The government said the ban was aimed at "preventing exploitation of religious groups by those who have caused unpleasant incidents at religious ceremonies in the past."
The move seemed to set the stage for a showdown between the shah's 22-day-old military government and the Moslem holy men who have led much of the popular campaign against his autocratic rule.
Gen. Gholam Reza Azhari, the armed forces chief of staff and a staunch supporter of the Shah, was named prime minister by the monarch to restore order in this strategic and wealthy nation. Generals have vowed that the shah's 440,000-man army will "mercilessly" quell any street protests during the holy month of Moharram, which begins Dec. 2.
The ban on processions coincides with fears that more bloodshed will break out during Moharram, when religious passions in this 93 per cent Shiite Moslem nation traditionally run high. The emotional peak of Moharram is Dec. 11, when the most fervent faithful whip themselves in mourning and remembrance of Jmam Hossein, the grandson of the prophet Mohammed. Hossein was slain in the year 641 by rival Sunni Moslems.
Ayatollah Ruhollah Khomeini, the spiritual leader of Iran's Shiite sect and the shah's bitter foe in exile in Paris, has called for street protests next month and also has urged his followers to disrupt Iran's oil industry, the basis of the nation's economy.
Khomeini and his followers criti the way the shah has tried to modernize this conservative state and are demanding that a government more attuned to Moslem tradition take his place.
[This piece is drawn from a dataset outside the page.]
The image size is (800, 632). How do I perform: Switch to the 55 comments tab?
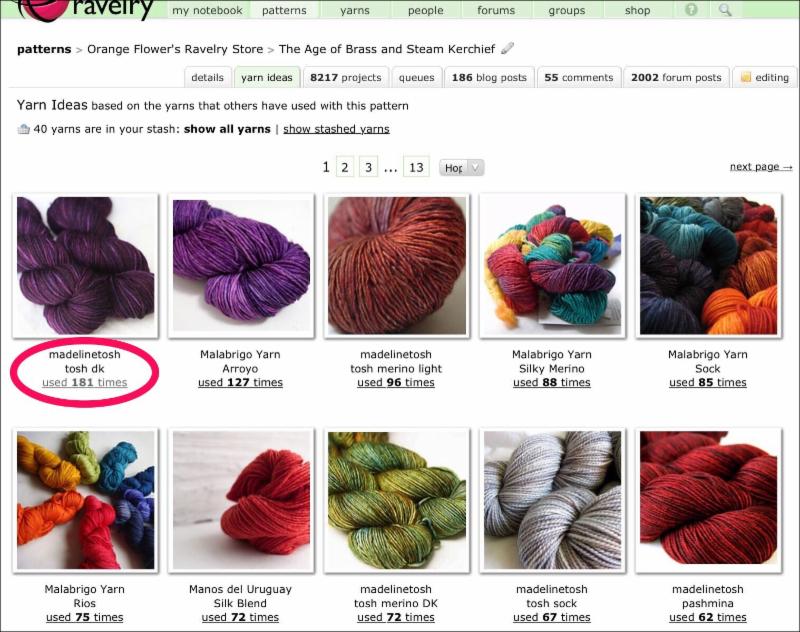tap(579, 78)
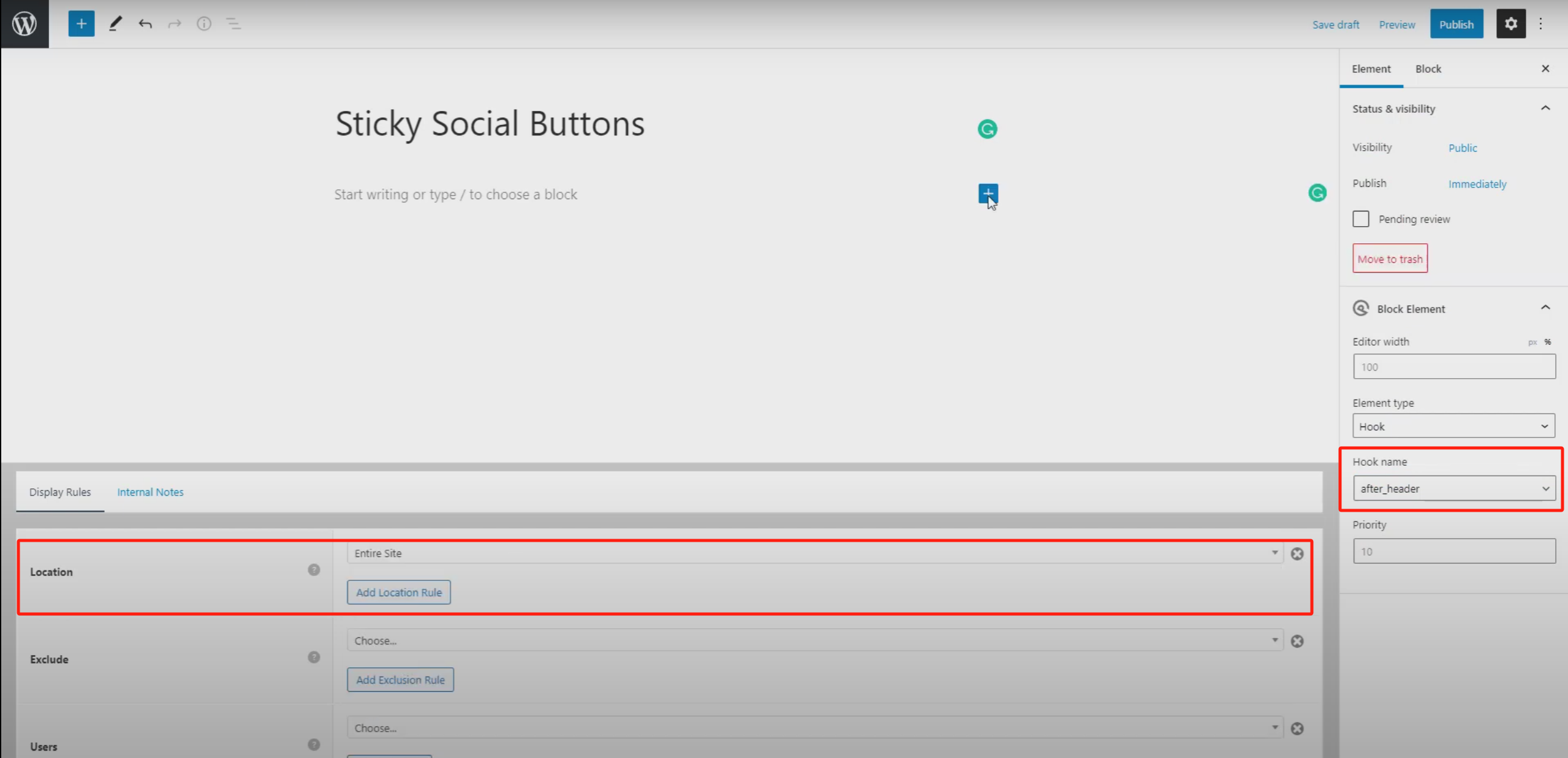The image size is (1568, 758).
Task: Check the Pending review checkbox
Action: point(1360,218)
They have been joined in protests by the shah's political opponents, who seek reforms in his one-man rule.
Continuing tension between the military and the opposition was underlined today in a brief clash between mourners in a funeral procession and soldiers trying to enforce a ban against it. About 3,000 persons were in the procession for Ayatllah Gharavi, a religious leader who died Monday of natural causes.
Troops moved in near the main bazaar, hurling teargas grenades and firing shots.A witness said several persons were hit but he was unable to say how seriously they were hurt.
Most of the mourners scattered but soldiers armed with automatic weapons broke up small groups in narrow lanes near the bazaar.
It was the only violence reported in more than 24 hours, but wildcat strikes at the Tehran refinery shut down the capital's gas stations. The refinery, about 18 miles from the capital, has been the scene of frequent strikes by various groups of workers. Independent sources said about half the staff walked off the job, including tank truck drivers. Army personnel were expected to be moved to break the strike, as they have before.
A second strike that began Sunday at the Shiraz refinery in southwestern Iran was described as 100 percent effective. Reports said it had shut down all gas stations in southern Iran.
The strikers at Shiraz are demanding political concessions from the shah, including release of all persons arrested since martial law was imposed Sept. 8 in 12 major cities.
Production of crude oil was reported back to normal after the 15-day oil industry strike that ended two weeks ago. Independent oil industry sources said 5.7 million barrels of crude were produced Monday and production was expected to hit 6.2 million barrels a day by Friday, better than the prestrike average.
The shah was reported meeting with veteran politicans and other prominent persons, seeking a civilian to head a coalition government.
The shah is expected to name a new government after order is restored. Reliable sources who asked not to be identified said the monarch is leaning toward a nonpolitical figure who would be acceptable to the religious leaders and his political opponents.
Tehran's public prosecutor, meanwhile, began an investigation into allegations that 144 members of Iran's rich elite, including relatives of the shah, have secretly transferred $2.4 billion into foreign bank accounts.
The investigation was launched after striking central bank workers released a list naming 144 persons who the workers charged were diverting a fifth of Iran's oil wealth into bank accounts in the United States, France and Israel.
The five-page list of alleged transfers named two nephews and a niece of the shah, former premier, a senior ambassador and several top ministerial aides.
Political sources said that no ministers from Azhari's government are on the list. The investigation of those whose names reportedly appear on the list was not announced by the state-run radio and there was no indication when it would be completed.